§ WHAT YOU WILL DO:
(1) Copy the forum post from "The subject of" up to and including "in three dimensions.", substituting "turret punch" for "Strippit punch".
(2) List the subjects the forum post says the project leader had to know some of.

§ TEXT TO READ:
· · ·
"Ed Huntress" wrote in message
...
...
"Design for production" has been a mantra in production for at least
50 years. Caterpillar was a pioneer, in the early '70s, at taking
their new design engineers and putting them on the shop floor for
six
months before they'd let them design anything. My FIL was part of
that
program at Cat's Aurora plant, teaching those new engineers how
things
are actually made. It really paid off for Caterpillar, and other
large
manufacturers picked up on the program. But not everyone caught on.
...
--
Ed Huntress

I went through that myself as a production floor assembler and then a
pencil-and-paper draftsman at a maker of custom production test
equipment. They had electrical and mechanical engineers but the
project leader position I was working toward had to be a generalist
who knew some of both plus HVAC and industrial wiring and could use
tools.

The subject of the lesson was the design of structural sheetmetal to
be made on a press brake and Strippit punch. I didn't have to become
an expert at operating the machines, only understand the tolerances
they were capable of and the necessary sequence of operations, such as
punch ALL the holes and corner notches, THEN do the bending, and try
to minimize the inevitable match-drilling at final assembly.

As you say, not everyone can correctly imagine how the three
dimensional part will be made, and that includes some very smart
electrical engineers. A Physics professor I knew socially told me he
had switched majors from Chemistry because he couldn't visualize
molecular structures rotating and vibrating in three dimensions.

I was stuck for a while on how to accurately locate the bearing
press-out holes on the wheels I'm making. My mill doesn't have enough
vertical clearance to index the blanks in a chuck. I finally chucked
the disks in the milling vise and located the #10 (~3/16") tapped
holes as close as possible to both sides of the OD of the bearing
recess by feeling the clearance of a #2 drill/countersink to the wall
with paper.

So I still design features I don't know how to make, assuming I'll
figure out something later and change the drawing to match.

Two opposed holes were adequate when the first bearing was initially
pressed fairly hard into an 0.0004" interference fit. I could turn the
cap screws 1/6th turn alternately to press it out. The final fit is
close enough to turn the screws simultaneously with my fingers. The
electric trolley hoist will see so little use that wear if the
bearings shift isn't an issue. Mainly it will keep heavy logs away
from my feet. The HF manual I-beam trolley's bearings are quite loose
on their axles.
· · ·
(Data records)
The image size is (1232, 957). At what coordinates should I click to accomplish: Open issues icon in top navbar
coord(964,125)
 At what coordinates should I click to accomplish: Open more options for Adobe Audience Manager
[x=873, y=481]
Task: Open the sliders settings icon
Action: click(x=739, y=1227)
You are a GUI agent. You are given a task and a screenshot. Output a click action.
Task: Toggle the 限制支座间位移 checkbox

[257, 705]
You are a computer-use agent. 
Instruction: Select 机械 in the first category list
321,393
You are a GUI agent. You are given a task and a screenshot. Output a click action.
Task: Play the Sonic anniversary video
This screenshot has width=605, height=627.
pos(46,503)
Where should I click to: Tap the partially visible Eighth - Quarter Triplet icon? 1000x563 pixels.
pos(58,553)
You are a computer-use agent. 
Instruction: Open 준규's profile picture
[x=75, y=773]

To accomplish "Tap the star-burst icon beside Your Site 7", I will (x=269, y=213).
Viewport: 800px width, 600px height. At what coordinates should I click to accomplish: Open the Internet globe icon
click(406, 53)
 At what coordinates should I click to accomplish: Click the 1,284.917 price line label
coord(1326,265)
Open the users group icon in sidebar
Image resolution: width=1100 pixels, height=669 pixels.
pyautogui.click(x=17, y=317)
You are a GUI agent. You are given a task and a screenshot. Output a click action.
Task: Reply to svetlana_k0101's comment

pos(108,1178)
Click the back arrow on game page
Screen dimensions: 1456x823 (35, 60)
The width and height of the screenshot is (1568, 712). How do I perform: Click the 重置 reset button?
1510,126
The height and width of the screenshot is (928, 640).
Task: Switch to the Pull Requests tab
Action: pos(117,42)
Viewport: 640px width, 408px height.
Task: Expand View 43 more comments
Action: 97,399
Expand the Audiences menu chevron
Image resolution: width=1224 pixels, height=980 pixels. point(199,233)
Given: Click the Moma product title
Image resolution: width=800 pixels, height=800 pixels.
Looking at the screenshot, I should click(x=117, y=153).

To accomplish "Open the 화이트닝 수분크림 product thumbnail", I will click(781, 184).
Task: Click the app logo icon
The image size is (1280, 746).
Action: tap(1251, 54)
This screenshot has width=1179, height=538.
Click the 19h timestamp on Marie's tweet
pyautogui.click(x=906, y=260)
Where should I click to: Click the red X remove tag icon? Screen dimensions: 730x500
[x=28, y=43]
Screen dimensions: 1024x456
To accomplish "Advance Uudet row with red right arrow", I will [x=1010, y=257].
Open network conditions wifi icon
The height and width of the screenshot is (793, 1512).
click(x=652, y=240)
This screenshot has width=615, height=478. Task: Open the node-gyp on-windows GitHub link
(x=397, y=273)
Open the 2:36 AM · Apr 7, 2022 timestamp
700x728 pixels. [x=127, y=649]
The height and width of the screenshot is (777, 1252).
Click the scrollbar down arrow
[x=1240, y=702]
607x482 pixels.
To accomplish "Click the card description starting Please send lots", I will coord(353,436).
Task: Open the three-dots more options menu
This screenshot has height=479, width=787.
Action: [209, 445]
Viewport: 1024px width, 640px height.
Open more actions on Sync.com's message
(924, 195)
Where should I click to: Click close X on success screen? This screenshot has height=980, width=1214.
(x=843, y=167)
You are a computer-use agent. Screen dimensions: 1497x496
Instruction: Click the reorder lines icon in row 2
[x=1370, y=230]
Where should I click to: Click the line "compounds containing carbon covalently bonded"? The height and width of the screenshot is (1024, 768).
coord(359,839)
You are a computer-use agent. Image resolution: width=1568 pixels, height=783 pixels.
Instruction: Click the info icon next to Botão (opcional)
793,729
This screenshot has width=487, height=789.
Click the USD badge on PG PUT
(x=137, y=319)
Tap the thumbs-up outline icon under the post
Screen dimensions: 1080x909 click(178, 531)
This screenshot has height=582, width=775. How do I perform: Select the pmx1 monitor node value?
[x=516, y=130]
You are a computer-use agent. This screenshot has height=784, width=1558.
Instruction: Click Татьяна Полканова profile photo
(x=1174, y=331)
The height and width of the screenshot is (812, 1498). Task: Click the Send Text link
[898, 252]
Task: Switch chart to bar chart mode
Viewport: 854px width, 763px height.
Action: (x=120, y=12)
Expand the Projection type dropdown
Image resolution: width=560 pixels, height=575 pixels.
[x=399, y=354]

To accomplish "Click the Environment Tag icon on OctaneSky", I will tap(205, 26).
· · ·
§ CORRECT ANSWERS:
(1)
The subject of the lesson was the design of structural sheetmetal to
be made on a press brake and turret punch. I didn't have to become
an expert at operating the machines, only understand the tolerances
they were capable of and the necessary sequence of operations, such as
punch ALL the holes and corner notches, THEN do the bending, and try
to minimize the inevitable match-drilling at final assembly.

As you say, not everyone can correctly imagine how the three
dimensional part will be made, and that includes some very smart
electrical engineers. A Physics professor I knew socially told me he
had switched majors from Chemistry because he couldn't visualize
molecular structures rotating and vibrating in three dimensions.

(2) Electrical engineering, mechanical engineering, HVAC, and industrial wiring.